Customer Service Trainee Job ID: R40651 Shift: 1st Full/Part Time: Full_time Location: 3305 W Forest Home Ave Milwaukee, WI 53215 Benefits Eligible: Yes Hours Per Week: 40 Schedule Details/Additional Information: Training hours vary however after training hours are Monday through Friday 8:30am to 5:00pm.
Develops proficiency in providing a single source of information to assist with patient account inquiries.
Develops skills to serve as an advocate for the patient and family members when dealing with problem billing accounts.
Addresses and researches telephone and written inquiries regarding patient accounts to ensure proper account resolution.
Becomes skilled at resolving account problems, generating required changes, following up with the patient, establishing payment plans and processing patient payments once the account has been resolved.
Develops proficiency to answer customer inbound billing calls in a high-volume call center environment to service and retain customers.
Responds to customers questions with the ability to resolve and process most concerns on the initial call.
Learns to act using appropriate discretion, to address customer needs, resolve issues, and provide outstanding customer service.
Works with appropriate departments to resolve questions and or issues related to billing, coding, and denials.
Educates the customer regarding account concerns.
Develops skills to access, understand and explain necessary information from the electronic patient billing and medical records system including claims inquiry, account history, and account status for both hospital and physician billing.
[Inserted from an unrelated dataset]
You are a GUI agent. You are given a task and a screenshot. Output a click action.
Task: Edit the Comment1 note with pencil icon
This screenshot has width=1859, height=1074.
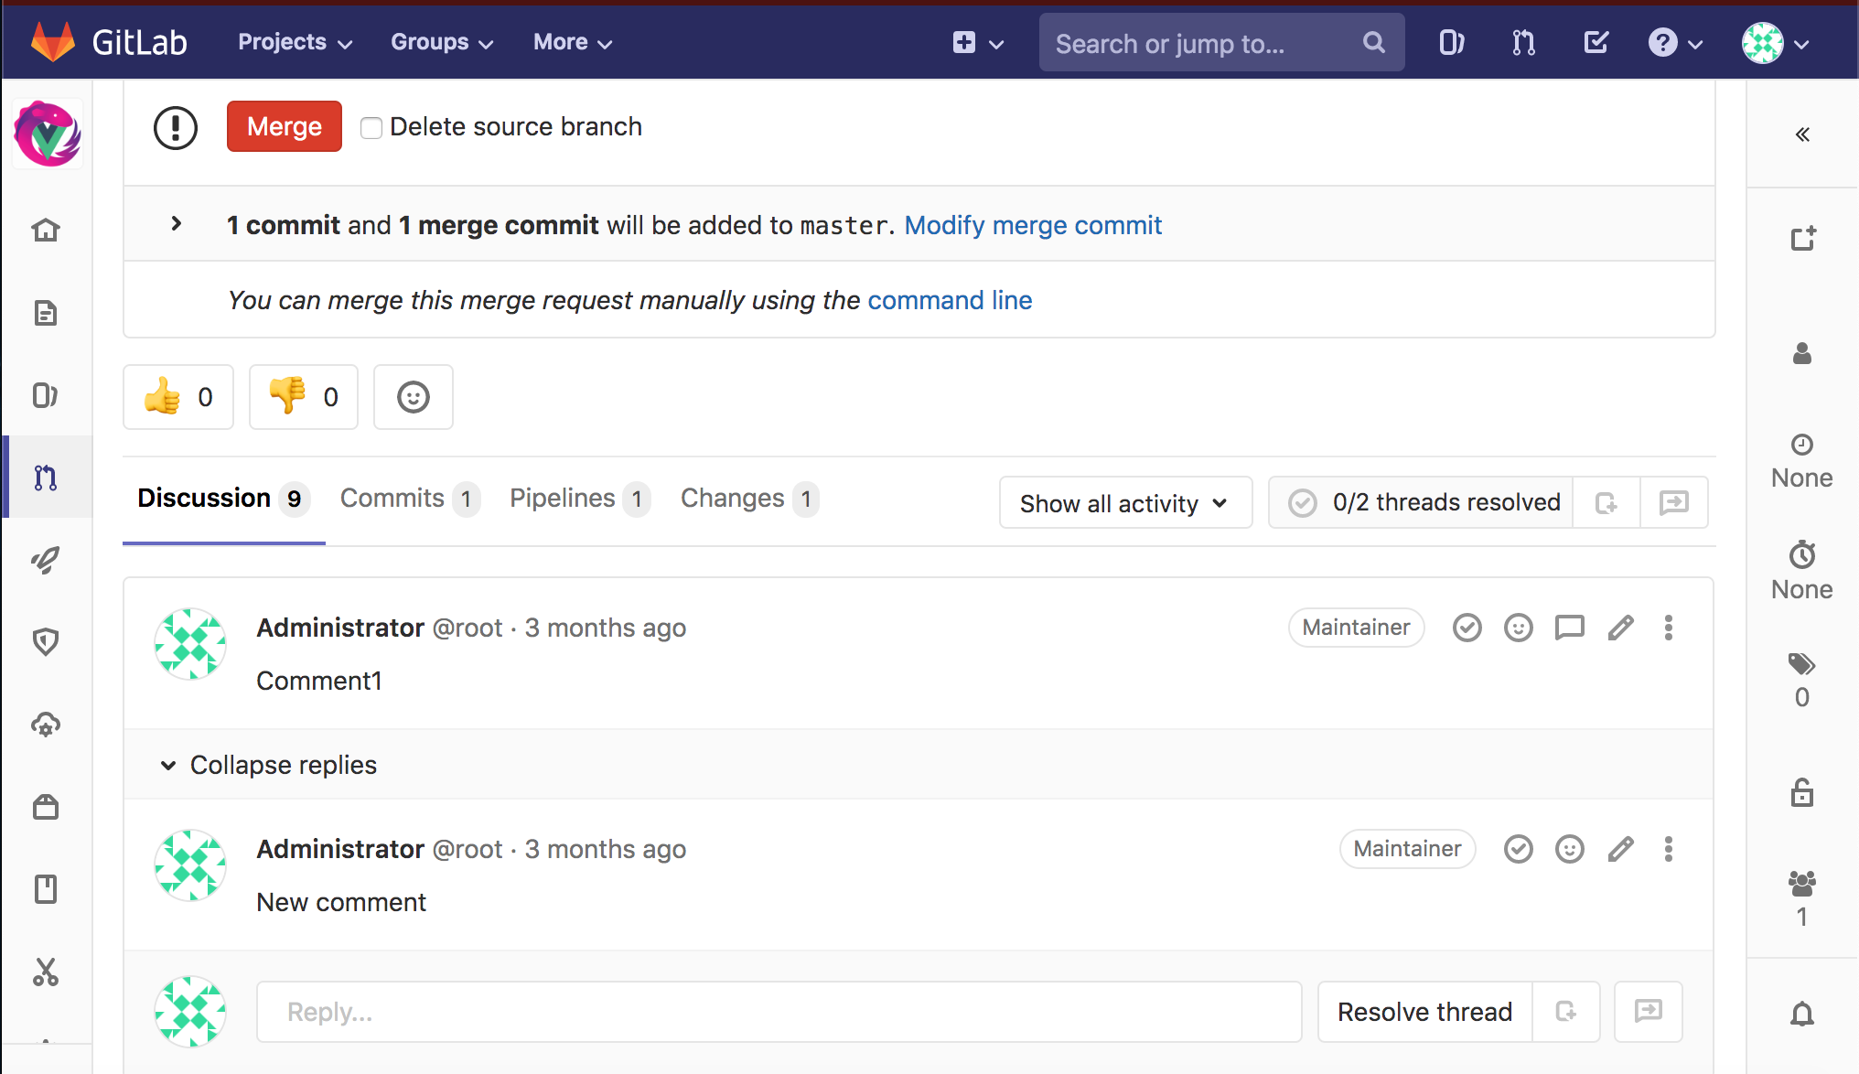1620,628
Becomes skilled at investigating and responding to all phone and/or written inquiries from patients/guarantors, insurance companies, physician offices, and government agencies regarding medical account billing.
Makes calls to outside sources for additional information to ensure that all inquiries are resolved.
Shares information following HIPAA guidelines.
Accurately documents and updates the patient account system with all information received and action taken.
Makes changes to patient demographics and insurance information; submits or resubmits claims to the insurance company when appropriate.
Keeps abreast of insurance sequencing rules, medical billing guidelines or laws, and changes impacting patient accounts and uses resources to validate correct process and explanation.
Requests payment in full and processes payments using the online system.
Establishes acceptable payment plans when payment in full cannot be made.
Makes appropriate patient account adjustments as necessary.
Develops proficiency to respond to complaints and resolves problems using established service recovery guidelines.
Handles all escalated calls, attempting to resolve issues before they become escalated complaints.
Works with appropriate departments to resolve questions and/or issues related to billing, coding and denials.
Gathers and documents information and troubleshoots customer inquiries and issues by recognizing trends and reporting to higher level as needed.
Proactively follows up with customers about information as needed to answer inquiries and resolve issues.
Required Functional Experience Typically requires 1 year of experience in medical billing, cash application or insurance follow up, including six months of call center experience.
Knowledge, Skills & Abilities Demonstrated knowledge of the health care, insurance terminology, and medical billing.
Ability to interpret an explanation of benefits and understand the system adjudication process and determine how a claim was paid.
Ability to work in a high-volume call center environment, using a computer and the telephone the majority of the day.
Excellent customer service and follow up skills.
Ability to speak English with customers to resolve customer issues, along with research and document the call on a computer.
The skill to speak other languages is a plus.
Works with a variety of customers and actively listens and responds with empathy to build rapport and understanding.
Proficient computer skills (mail, email, and fax) including patient accounting systems.
Ability to perform basic math skills.
Demonstrated ability to work well independently and as a team.
Strong multi-tasking, organizational, and time management skills.
Adapts well to change.
Ability to handle all escalated calls and resolve issues before they become escalated complaints.
Ability to represent Advocate Aurora Health and the company values to patients.
Ability to work to balance all aspects of the call centers KPIs.
Degrees High School Graduate, orCertificate of General Educational Development (GED) or High School Equivalency Diploma (HSED).